> **Entries shown**
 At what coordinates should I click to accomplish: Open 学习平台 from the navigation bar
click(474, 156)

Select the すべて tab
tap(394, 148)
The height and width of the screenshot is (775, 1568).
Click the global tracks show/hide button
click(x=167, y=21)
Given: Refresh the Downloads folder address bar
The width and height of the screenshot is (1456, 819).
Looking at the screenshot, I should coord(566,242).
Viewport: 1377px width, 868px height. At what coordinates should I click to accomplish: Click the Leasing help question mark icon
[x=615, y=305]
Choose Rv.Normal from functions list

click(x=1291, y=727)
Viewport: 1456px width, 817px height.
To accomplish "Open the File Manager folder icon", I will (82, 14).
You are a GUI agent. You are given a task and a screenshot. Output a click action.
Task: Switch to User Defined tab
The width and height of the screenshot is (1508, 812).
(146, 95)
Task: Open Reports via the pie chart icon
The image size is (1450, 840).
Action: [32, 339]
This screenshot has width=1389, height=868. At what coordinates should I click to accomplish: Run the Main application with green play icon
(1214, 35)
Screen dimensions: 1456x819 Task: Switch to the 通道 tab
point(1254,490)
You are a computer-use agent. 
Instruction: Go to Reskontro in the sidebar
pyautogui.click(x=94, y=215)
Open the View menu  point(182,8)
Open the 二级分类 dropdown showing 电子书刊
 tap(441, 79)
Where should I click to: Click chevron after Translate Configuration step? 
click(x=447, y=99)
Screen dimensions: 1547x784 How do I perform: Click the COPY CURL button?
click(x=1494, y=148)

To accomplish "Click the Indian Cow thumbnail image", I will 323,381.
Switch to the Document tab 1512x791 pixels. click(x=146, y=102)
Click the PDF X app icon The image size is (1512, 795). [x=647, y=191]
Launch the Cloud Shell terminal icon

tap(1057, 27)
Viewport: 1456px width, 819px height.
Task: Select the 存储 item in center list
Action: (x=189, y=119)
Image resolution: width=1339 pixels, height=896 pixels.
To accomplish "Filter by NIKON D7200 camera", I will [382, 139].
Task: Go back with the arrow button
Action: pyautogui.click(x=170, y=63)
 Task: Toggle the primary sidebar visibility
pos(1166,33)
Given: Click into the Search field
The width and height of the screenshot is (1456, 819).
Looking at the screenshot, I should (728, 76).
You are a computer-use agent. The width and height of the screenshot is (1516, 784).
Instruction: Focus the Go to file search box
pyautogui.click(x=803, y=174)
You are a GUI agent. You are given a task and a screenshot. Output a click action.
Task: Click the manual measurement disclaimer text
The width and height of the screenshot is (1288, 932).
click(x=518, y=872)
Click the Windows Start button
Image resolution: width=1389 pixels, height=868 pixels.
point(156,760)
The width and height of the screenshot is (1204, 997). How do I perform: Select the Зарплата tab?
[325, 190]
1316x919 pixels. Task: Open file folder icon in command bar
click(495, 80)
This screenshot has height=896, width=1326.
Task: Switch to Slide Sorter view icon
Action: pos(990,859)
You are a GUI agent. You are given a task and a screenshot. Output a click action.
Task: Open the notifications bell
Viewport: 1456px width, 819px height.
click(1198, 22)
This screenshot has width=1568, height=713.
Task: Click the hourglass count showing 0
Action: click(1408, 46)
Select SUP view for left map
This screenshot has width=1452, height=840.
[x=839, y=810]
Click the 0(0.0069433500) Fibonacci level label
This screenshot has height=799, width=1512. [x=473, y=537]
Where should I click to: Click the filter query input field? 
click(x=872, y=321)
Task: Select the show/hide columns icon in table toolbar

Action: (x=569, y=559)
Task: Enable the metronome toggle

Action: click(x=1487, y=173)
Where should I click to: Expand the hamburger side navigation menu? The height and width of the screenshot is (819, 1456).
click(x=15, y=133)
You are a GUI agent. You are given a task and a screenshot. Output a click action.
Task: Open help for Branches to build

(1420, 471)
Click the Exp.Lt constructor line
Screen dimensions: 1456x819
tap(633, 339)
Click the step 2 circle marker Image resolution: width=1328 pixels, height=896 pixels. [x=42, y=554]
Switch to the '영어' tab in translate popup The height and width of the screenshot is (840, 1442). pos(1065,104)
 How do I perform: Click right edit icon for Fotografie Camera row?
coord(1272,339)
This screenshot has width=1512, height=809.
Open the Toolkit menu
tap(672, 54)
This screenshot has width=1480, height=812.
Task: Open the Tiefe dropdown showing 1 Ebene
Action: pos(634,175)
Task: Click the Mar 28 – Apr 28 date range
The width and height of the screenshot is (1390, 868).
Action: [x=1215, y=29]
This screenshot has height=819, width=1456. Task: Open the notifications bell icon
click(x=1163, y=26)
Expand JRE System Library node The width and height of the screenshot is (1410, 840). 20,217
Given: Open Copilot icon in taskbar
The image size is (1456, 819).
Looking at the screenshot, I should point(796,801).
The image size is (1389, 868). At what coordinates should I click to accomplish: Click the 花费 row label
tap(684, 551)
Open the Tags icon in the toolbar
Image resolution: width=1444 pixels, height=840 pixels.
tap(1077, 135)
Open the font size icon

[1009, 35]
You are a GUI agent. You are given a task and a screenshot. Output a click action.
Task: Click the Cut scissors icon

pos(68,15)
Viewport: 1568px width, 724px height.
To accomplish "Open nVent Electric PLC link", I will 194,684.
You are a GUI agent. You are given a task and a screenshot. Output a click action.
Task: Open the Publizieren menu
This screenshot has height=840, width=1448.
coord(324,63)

> **What this task involves**
Where the data above reaches the line holding "The width and height of the screenshot is (1288, 932).", begin printing, and stop after the line holding "Switch to the '영어'". Each line must be reproduced exactly, with nothing else added.

> **Your response**
The width and height of the screenshot is (1288, 932).
click(x=518, y=872)
Click the Windows Start button
Image resolution: width=1389 pixels, height=868 pixels.
point(156,760)
The width and height of the screenshot is (1204, 997). How do I perform: Select the Зарплата tab?
[325, 190]
1316x919 pixels. Task: Open file folder icon in command bar
click(495, 80)
This screenshot has height=896, width=1326.
Task: Switch to Slide Sorter view icon
Action: pos(990,859)
You are a GUI agent. You are given a task and a screenshot. Output a click action.
Task: Open the notifications bell
Viewport: 1456px width, 819px height.
click(1198, 22)
This screenshot has width=1568, height=713.
Task: Click the hourglass count showing 0
Action: click(1408, 46)
Select SUP view for left map
This screenshot has width=1452, height=840.
[x=839, y=810]
Click the 0(0.0069433500) Fibonacci level label
This screenshot has height=799, width=1512. [x=473, y=537]
Where should I click to: Click the filter query input field? 
click(x=872, y=321)
Task: Select the show/hide columns icon in table toolbar

Action: (x=569, y=559)
Task: Enable the metronome toggle

Action: click(x=1487, y=173)
Where should I click to: Expand the hamburger side navigation menu? The height and width of the screenshot is (819, 1456).
click(x=15, y=133)
You are a GUI agent. You are given a task and a screenshot. Output a click action.
Task: Open help for Branches to build

(1420, 471)
Click the Exp.Lt constructor line
Screen dimensions: 1456x819
tap(633, 339)
Click the step 2 circle marker Image resolution: width=1328 pixels, height=896 pixels. [x=42, y=554]
Switch to the '영어' tab in translate popup The height and width of the screenshot is (840, 1442). pos(1065,104)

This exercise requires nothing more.